Our Supreme Court in its Magnolia opinion advanced a further reason for denying recovery for prenatal injuries. It invoked that fictitious character of the common law, the ordinary prudent man, asserting that such a man reckons life from the time of birth, that his “conscious care and solicitude are for the expectant mother and not for the unborn child apart from her,” and that his “obligations and his liability in damages for his acts should be measured and determined from his viewpoint.”15
The Court‘s basic assumption concerning the solicitude showered upon a woman quick with child is not factually accurate.
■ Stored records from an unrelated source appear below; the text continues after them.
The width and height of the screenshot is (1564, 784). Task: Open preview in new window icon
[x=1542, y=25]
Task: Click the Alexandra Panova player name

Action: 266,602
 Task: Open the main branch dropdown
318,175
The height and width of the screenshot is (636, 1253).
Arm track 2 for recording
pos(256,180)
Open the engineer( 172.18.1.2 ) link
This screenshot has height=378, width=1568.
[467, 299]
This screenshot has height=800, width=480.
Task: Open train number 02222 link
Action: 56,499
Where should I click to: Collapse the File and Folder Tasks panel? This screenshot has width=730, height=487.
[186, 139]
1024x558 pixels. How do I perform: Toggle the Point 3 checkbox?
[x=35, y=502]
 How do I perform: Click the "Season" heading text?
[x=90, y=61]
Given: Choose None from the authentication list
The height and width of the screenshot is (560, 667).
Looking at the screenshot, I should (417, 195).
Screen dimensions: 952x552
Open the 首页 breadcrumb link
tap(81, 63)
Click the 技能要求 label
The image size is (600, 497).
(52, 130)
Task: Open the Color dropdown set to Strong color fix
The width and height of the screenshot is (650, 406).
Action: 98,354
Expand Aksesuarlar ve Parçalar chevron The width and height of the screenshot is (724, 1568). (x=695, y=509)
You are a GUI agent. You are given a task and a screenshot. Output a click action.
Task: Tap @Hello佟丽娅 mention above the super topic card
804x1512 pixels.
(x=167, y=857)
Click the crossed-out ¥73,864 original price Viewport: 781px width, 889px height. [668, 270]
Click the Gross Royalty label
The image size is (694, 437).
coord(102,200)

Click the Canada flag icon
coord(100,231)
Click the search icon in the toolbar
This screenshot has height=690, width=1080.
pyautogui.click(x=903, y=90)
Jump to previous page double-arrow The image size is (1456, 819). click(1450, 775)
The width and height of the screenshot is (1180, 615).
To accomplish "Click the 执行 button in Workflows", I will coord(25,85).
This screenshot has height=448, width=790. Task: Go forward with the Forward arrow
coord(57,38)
In view of society‘s strong interest in the propagation of the human race, the conscious care and solicitude which the ordinary prudent man extends to the expectant mother cannot be said to reflect solely a concern for her welfare apart from that of the unborn child. From the moment that it is known that she is with child, her concern, as well as that of her husband and the attending physician, is to insure that the period of gestation will culminate in the normal birth of a healthy child.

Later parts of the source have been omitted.